Tasks to complete:
A: In the tree step thread below, what tool did Jmoore12 use to make the cutout for the bolts?
B: Carry on the forum thread about the removable tree step from the point where it stops.
** start Provided passage **
# Simple removable tree step



## Jmoore12 (Mar 19, 2012)

I realized this morning sitting in the stand that I have spent 60.00$ on screw in steps this year. I needed something different, was looking on the phone and saw the removable type that you can remove from the stud. Thought the idea was simple enough, in about an hour or two I came up with these. Powder coated them black. Got some 50 screws for 22.00 which is much more acceptable to me.


----------



## mejer (Jul 24, 2010)

Looks good. How did you make the cutout for the bolts?


----------



## Mach 10 (Apr 8, 2003)

A tip: You should use a stainless steel or heat treated lag bolt . Regular lag bolt are mostly cheap junk. I have the Skyhooks and the bolts are high quality. 

Mach 10


----------



## HawgEnvy (Mar 2, 2011)

that's a good one. would definitely consider the higher grade bolts.


----------



## Jmoore12 (Mar 19, 2012)

Yeah I had already looked into getting some better bolts. Mainly used the one pictured for dimensions. I used a mill for the cutout, but it could easily be accomplished with a cutoff wheel.


----------



## Arrowhunter (Jul 26, 2005)

would the tubing walls/ears that marry the bolt to the step not bend/fold out with weight.Be careful-this is your life that your dealing with tring to save a few dollars.


----------



## RatherBArchery (Oct 31, 2006)

I just use a 5 foot section of my ladder and a single cam buckle strap and I am up to the sections I leave installed in a couple seconds. I tried something similar to these in the past but do not like that they swing or rotate.
Picture of it unpainted and then on the bottom of the pile. I simply install the strap under the second rung from the top and step on to tighten. Works great!! Notice how the stand-off's on the second rung are shorter, that is what allows it to get tight on the tree.


----------



## slowen (Jun 27, 2006)

Very nice!


----------



## matlocc (Sep 29, 2009)

won't they swing front to back as you shift your weight?


----------



## nflook765 (Dec 12, 2009)

matlocc said:


> won't they swing front to back as you shift your weight?


My thoughts exactly. That would make for some tough and dangerous climbing.


----------



## roverdisc98 (Nov 11, 2011)

too cheap for steps but you can afford "Aero-Kroil" ? lol, just messin with you


----------



## garvinbassman (Oct 24, 2007)

Please do not use regular lag bolts from the hardware store they snap like there is no tommorow. I cut out some on my plasma machine everything worked great except for the bolt. Some would break while putting them in, others broke on my way down the tree.


----------



## Jmoore12 (Mar 19, 2012)
** end Provided passage **
** start Record set **
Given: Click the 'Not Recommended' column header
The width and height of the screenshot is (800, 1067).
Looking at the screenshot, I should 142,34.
** end Record set **
** start Record set **
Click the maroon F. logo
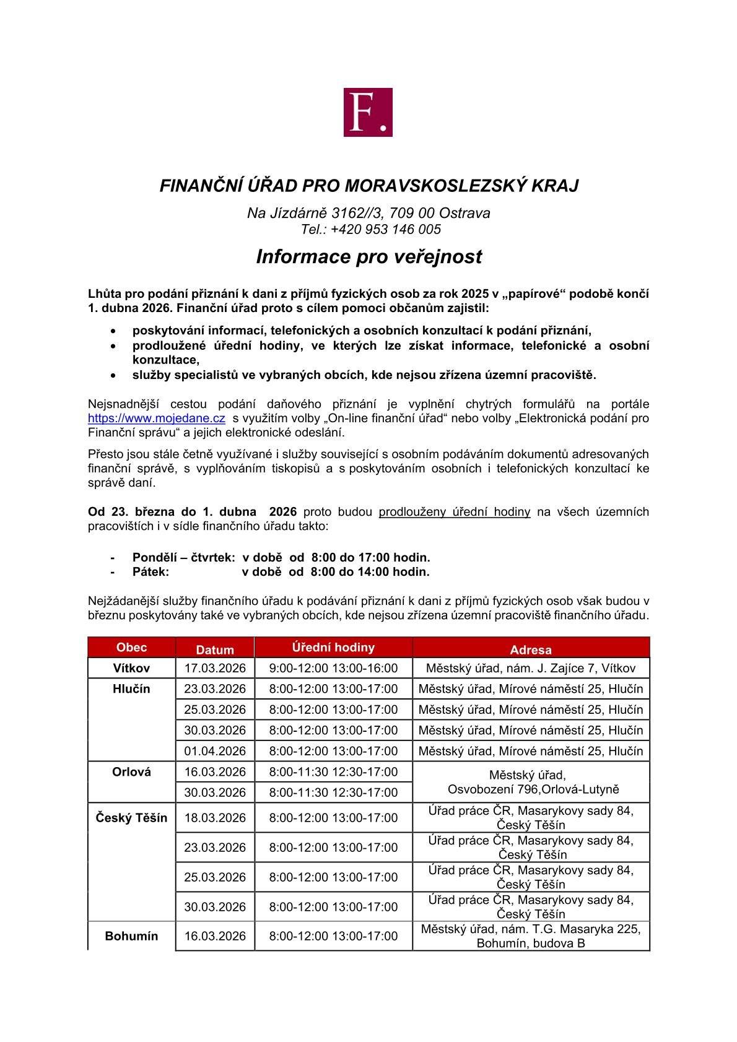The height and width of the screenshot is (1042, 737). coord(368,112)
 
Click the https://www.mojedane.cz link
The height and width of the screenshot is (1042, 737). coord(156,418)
** end Record set **
** start Record set **
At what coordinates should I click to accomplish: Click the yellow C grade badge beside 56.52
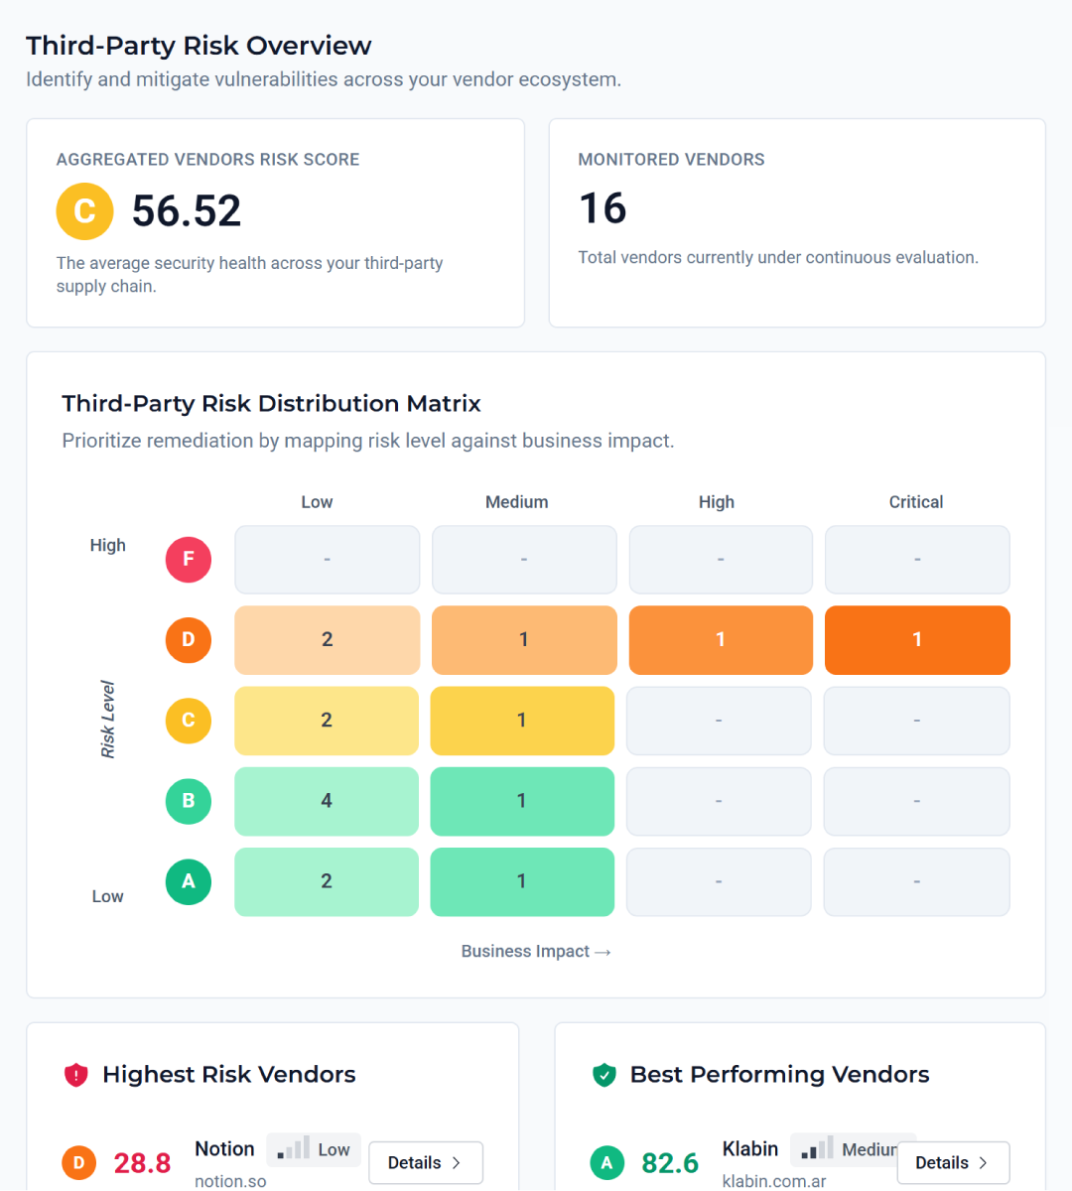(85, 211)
** end Record set **
Responses in order:
A: A mill.

B:
The lag bolt issue has already been discussed. The size tubing I used snugly fit the head of the bolt into it, there is no room for the step to swing. The lag bolts are much tighter than you will ever get a regular tree step by hand, so the bolts themselves will not spin either. I weight 180 pounds and have static load tested every step I made to 400 pounds. I always use a harness when I climb. Thanks for the concern. 

Funny you noticing the kroil.. that stuff is pricey, but nothing even comes close.

And to the post with the ladders, I have a few similar setups I use. The difference with the steps are they weigh less than 3 pounds and are small. Some of my stands are a mile plus back into the woods.


----------



## JB17 (Mar 23, 2010)

I have a thread on here from a couple years a go I made the exact same thing. The problem I ran into was, after I set up a bunch of trees with the lag bolts in early summer, and went back to hunt tHe first tree I had set up in the fall, you find out trees grow fast, and a lot of the bolts are almost over grown, and you can't get your step over them.

For me turned out to be a lot of work for nothing. I even made a T handle wrench for starting the lags. I like to be mobil and finally thought I came up with the perfect step system. What a let down October first was that year.


----------



## icefishur96 (Dec 11, 2007)

What happens when your 20 feet up and the bolt pulls out of the cut out? Just say n. steps are not all that expensive if you look at it that way. Great idea...just need to refine it, stiffen up the iron so as it can't pull.......I am 250#'s so I think of these things. I always look before I step!!


----------



## Jovush (Sep 28, 2006)

I made some like this years ago and at well over 250 pounds I never had a problem when using correct bolts. Care should be taken no matter the step you use, mfg or DIY, ALWAYS use the three points of contact strategy and a harness. Most convenient system I used for permanent stands.


----------



## duckduckboom (Jun 16, 2010)

Jmoore, ur second pic is fuzzy. Is there a hole for your drill to tighten the lag bolt? I assume so. Great idea. I would think you could be extremely mobile with that set up.


----------



## itsslow98 (Aug 3, 2010)

Add in the price of good lag bolts and Im not seeing a huge savings.


----------



## oldschoolcj5 (Jun 8, 2009)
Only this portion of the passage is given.